2.2. DNA Deprotonation in Alkaline Solutions

Figure 2A shows the absorption spectra of DNA at different pH values in 0.005 M NaCl. As can be seen from the figure, no significant changes in DNA absorption are observed up to pH = 10.2. Hyperchromism appears only at pH > 10.3, which indicates the destruction of base stacking. A sharp increase in DNA absorption without a band shift at pH > 11 indicates an alkaline denaturation of DNA as a result of the deprotonation of bases. The observed result can be explained by the fact that the ionogenic groups of thymine and guanine (O4T and O6G), which lose a proton upon deprotonation, are located outside the heterocycles responsible for the absorption of DNA in the spectral region under consideration.
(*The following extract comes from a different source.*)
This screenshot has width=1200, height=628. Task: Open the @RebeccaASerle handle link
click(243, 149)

Therefore, one can see only a violation of the stacked structure of the bases, which is responsible for a decrease in their absorption in the double helix compared to their free state. The dependence of the amplitude of the DNA absorption band on pH (Figure 2B) for different NaCl concentrations in DNA solution (0.1 M, 0.023 M, and 0.005 M) indicates that the ionic strength has an effect on DNA deprotonation. Since DNA deprotonation occurs inside the helix, it is unlikely that the change in the shielding of negative DNA phosphates with a varying salt concentration has a direct influence on this process. It should be assumed that with a decrease in the shielding of DNA charges at low ionic strength, the real local concentration of protons near DNA will become higher than the average pH value in the volume of a solution, leading to the result that DNA deprotonation is observed at higher average pH values in decreasing salt concentrations.
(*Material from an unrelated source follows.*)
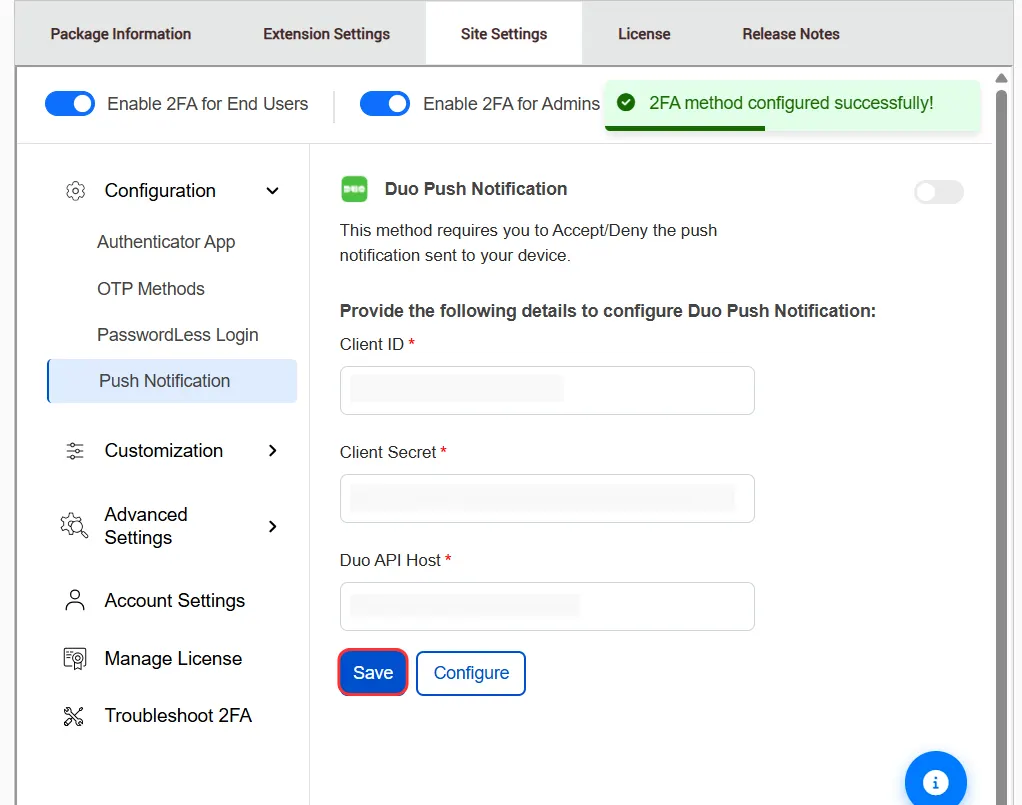
Task: Click the Account Settings person icon
Action: point(74,600)
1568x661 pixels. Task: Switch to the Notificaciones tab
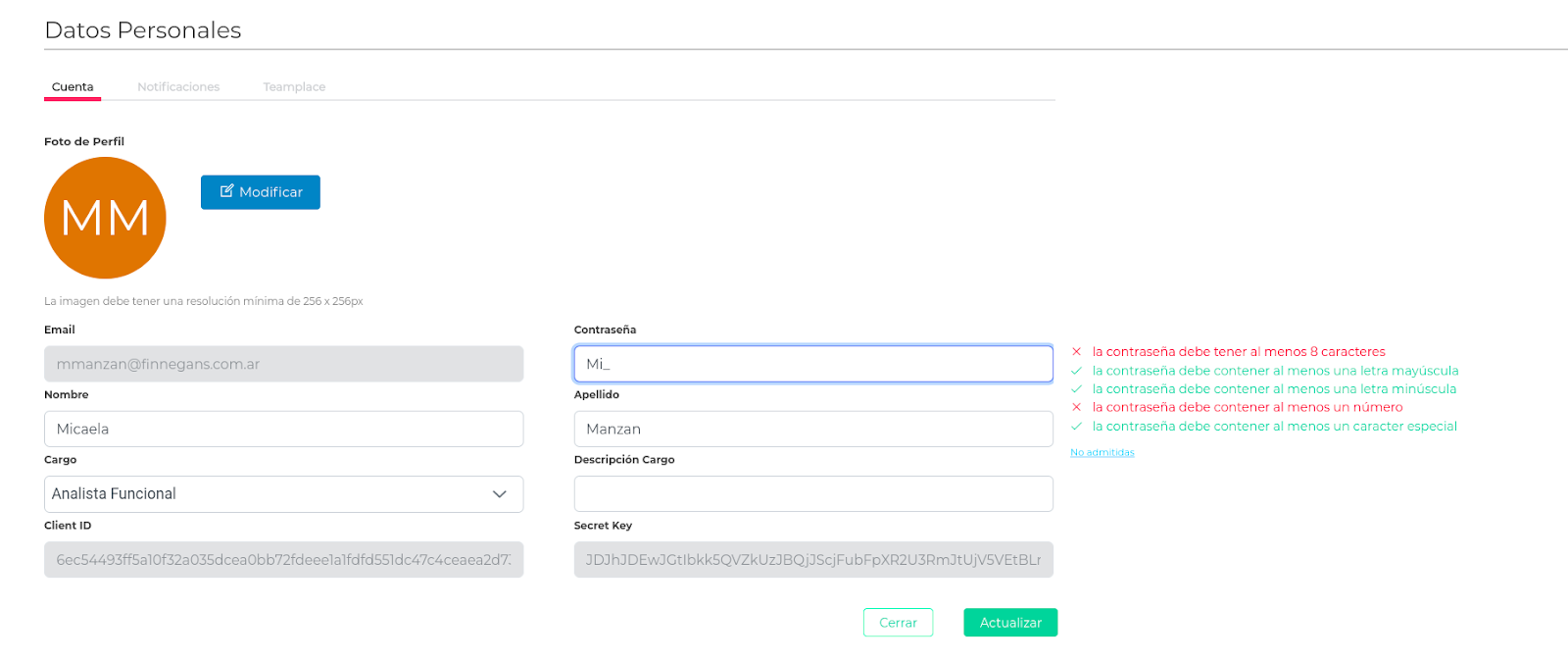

Deprotonation induces an increase in the charge density of DNA. Since the charges on the bases inside the helix are not shielded by counterions presented in a solution, one can expect an increase in the persistent length of DNA due to the repulsion of closely located negative charges. Figure 3 demonstrates the influence of the pH value on the intrinsic viscosity of DNA [η] (A) and on the optical anisotropy of the DNA statistical segment (γ12) (B). The variation in intrinsic viscosity reflects changes in the volume of the molecular coil of high-molecular-weight DNA in solution. The optical anisotropy of the DNA statistical segment is proportional to the DNA persistent length p and to the average difference in the polarizability of the DNA base pair Δβ in the directions along and normal to the helical axis.
One can see similar types of dependencies. Flory’s Formula (2) shows that the change in DNA intrinsic viscosity [η] can reflect the variation in α value (or in the polyelectrolyte swelling of DNA) or in the DNA persistent length p. The hydrodynamic length L and DNA molecular mass M do not change in the experiment. At the same time, an increase in the optical anisotropy of the DNA statistical segment (γ12) can be caused by an increase in either the persistent length p or in the value of Δβ. However, for DNA in the B form (in water solution), Δβ has a maximum value. It remains to be confirmed whether a change in (γ12) unambiguously indicates an increase in the persistent length of DNA upon deprotonation due to an increase in the negative charge density of the macromolecule. A further drop in the value of (γ12) with an increase in pH is associated with destabilization of the DNA secondary structure due to the repulsion of negatively charged bases of complementary chains, which ultimately leads to alkaline denaturation of DNA. This is also evidenced by hyperchromism in the DNA absorption spectrum. Therefore, the behavior of DNA optical anisotropy in alkaline pH reflects the growth of the persistent length of a macromolecule. This must necessarily be accompanied by growth in the volume of a molecular coil. Indeed, Figure 3A shows the increase in [η] value within the same pH range.
The contribution of the change in DNA rigidity to the observed increase in [η] value can be calculated. The results showed that the change in the intrinsic viscosity of DNA due to the deprotonation is completely described by the change in its persistent length without taking into account the variation in polyelectrolyte swelling. This can be explained by the fact that deprotonation leads to a change in DNA charge within the double helix. The counterions screen the phosphate groups of the macromolecule. But they cannot penetrate inside the helix to screen the charge on the bases. Indeed, as the experiment showed, the increase in DNA rigidity due to deprotonation of bases does not depend on the ionic strength of the solution (see Figure 3B). The almost imperceptible change in polyelectrolyte swelling upon DNA deprotonation, as opposed to a noticeable change in rigidity, can be explained by the attraction of protons to the macromolecule. This local pH change may also affect charge screening, which determines the excluded volume of the segment responsible for the linear swelling coefficient.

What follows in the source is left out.